Irish firm Filmtrip has released a new mobile app, Sensum, that promises to create personalized game playing, movie watching, and TV viewing experiences by changing on-screen content to match a user’s engagement levels. To use the app, the game player or TV viewer slips on a wrist-mounted galvanic skin response (GSR) sensor that monitors minute changes in a user’s heart rate and skin response (aka variations in sweat levels). A user plays/watches content like usual, and the data from her body’s reactions to the content is sent via bluetooth to the Sensum smartphone app, where it is used to change the on-screen content in real-time according to the reactions.
Unlike a traditional focus group or research methods that asks users to consciously respond to how they’re feeling about what they’re watching, the app captures the unconscious, emotional responses to content, more accurately indicating the moments where users were most engaged.
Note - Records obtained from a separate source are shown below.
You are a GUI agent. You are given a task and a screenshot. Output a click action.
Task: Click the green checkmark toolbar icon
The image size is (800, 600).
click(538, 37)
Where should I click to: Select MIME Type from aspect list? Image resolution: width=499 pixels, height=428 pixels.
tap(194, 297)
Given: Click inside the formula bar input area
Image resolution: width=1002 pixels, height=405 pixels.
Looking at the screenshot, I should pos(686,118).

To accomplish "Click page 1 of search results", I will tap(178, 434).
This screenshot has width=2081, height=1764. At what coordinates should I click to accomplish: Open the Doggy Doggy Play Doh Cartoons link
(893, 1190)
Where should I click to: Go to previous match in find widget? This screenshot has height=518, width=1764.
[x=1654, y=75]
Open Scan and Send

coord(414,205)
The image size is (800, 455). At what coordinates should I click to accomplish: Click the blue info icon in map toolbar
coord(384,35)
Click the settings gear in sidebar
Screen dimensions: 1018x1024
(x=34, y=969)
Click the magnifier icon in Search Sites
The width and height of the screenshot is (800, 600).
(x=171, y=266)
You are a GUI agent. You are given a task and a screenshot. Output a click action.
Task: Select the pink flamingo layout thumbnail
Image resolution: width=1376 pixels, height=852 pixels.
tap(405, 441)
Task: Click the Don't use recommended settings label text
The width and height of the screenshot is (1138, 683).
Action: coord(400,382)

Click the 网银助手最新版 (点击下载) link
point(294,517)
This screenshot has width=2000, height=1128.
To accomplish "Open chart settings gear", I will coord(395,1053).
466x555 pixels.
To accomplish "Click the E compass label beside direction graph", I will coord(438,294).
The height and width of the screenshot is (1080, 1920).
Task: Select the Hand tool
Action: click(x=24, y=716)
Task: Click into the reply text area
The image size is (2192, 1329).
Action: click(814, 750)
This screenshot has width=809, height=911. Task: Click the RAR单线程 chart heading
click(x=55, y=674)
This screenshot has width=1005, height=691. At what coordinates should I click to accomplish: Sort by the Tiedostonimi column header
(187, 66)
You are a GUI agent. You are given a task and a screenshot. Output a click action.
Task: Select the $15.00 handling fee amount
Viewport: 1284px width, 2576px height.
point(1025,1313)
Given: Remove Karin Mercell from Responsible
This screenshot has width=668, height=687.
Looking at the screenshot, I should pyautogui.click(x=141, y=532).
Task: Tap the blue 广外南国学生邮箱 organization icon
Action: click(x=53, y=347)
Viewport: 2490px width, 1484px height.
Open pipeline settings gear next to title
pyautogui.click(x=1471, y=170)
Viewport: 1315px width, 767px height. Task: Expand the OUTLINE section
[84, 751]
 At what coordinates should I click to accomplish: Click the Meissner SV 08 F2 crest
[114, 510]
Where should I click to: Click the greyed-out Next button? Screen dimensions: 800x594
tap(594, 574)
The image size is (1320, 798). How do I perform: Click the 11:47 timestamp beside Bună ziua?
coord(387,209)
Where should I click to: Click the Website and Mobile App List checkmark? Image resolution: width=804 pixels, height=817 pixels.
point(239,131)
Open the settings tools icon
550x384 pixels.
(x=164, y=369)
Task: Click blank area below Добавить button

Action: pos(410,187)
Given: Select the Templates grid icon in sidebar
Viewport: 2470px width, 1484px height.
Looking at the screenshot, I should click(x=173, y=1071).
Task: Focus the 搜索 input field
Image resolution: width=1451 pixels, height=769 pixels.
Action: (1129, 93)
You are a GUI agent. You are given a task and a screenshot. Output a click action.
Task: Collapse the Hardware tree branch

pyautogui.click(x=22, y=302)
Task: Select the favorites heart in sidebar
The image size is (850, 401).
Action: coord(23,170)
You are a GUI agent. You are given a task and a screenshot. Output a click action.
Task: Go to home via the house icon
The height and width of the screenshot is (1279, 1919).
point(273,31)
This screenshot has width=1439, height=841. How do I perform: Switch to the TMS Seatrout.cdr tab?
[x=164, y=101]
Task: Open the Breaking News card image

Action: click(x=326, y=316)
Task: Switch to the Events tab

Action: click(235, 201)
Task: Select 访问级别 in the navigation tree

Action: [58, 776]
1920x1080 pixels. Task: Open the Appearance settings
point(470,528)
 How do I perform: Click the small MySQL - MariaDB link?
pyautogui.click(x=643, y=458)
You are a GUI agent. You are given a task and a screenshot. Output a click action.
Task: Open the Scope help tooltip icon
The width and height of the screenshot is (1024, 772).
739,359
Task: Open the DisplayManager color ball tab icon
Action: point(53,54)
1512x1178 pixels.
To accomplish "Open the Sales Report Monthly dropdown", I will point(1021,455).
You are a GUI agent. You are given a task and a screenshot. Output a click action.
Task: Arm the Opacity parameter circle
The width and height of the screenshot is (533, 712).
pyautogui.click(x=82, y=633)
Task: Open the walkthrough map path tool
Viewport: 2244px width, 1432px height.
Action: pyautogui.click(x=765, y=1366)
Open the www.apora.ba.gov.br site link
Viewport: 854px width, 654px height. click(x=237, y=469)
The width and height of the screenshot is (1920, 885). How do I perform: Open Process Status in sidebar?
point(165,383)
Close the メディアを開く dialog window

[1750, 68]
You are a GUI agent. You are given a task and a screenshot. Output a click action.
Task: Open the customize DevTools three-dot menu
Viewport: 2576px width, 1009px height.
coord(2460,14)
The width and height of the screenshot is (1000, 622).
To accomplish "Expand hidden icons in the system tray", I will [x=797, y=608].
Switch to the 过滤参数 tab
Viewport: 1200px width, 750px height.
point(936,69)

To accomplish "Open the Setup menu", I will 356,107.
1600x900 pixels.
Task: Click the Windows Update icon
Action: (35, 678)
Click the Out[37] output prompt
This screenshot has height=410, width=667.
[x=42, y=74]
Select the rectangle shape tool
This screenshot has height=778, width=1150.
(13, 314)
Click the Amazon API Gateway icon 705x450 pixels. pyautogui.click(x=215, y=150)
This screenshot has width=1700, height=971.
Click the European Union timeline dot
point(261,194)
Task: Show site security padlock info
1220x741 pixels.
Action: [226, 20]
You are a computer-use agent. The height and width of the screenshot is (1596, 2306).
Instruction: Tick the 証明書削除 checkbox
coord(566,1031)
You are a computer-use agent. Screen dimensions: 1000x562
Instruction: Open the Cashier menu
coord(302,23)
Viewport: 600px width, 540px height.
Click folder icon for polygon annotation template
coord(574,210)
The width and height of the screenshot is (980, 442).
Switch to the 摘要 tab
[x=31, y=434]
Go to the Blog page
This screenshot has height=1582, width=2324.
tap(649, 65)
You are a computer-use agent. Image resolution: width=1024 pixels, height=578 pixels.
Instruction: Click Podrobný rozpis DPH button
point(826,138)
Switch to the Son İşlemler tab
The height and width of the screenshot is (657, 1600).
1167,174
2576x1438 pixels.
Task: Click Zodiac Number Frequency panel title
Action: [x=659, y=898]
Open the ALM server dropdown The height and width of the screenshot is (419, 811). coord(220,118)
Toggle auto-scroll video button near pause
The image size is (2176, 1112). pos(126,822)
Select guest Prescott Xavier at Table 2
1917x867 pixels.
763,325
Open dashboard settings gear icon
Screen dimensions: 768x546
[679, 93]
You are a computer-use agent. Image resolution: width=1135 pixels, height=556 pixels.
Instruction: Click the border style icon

Users (as well as researchers and producers) can use the app to see their emotional responses as a graph overlaid on top of the actual content, to see what and when triggered the highest level of engagement.
These responses, synchronized with on-screen moments, can be used to change content in real-time, with different emotional responses unlocking different content for viewers. This reality that isn’t too far off in the future for mass audiences- the company recently tested the Sensum app at SXSW and the Tribeca Film Festival, and they are currently working with science-fiction writer Ian McDonald to create a movie that uses the physiological reactions from the audience to alter, in real time, the music, special effects, character paths and ending of the film.
Gawain Morrison, CEO of Filmtrip, explains the appeal of the app:
You’re getting rewarded for taking part… you’re getting a personal reward for engaging with the film. All the further content is led by how you engaged with it.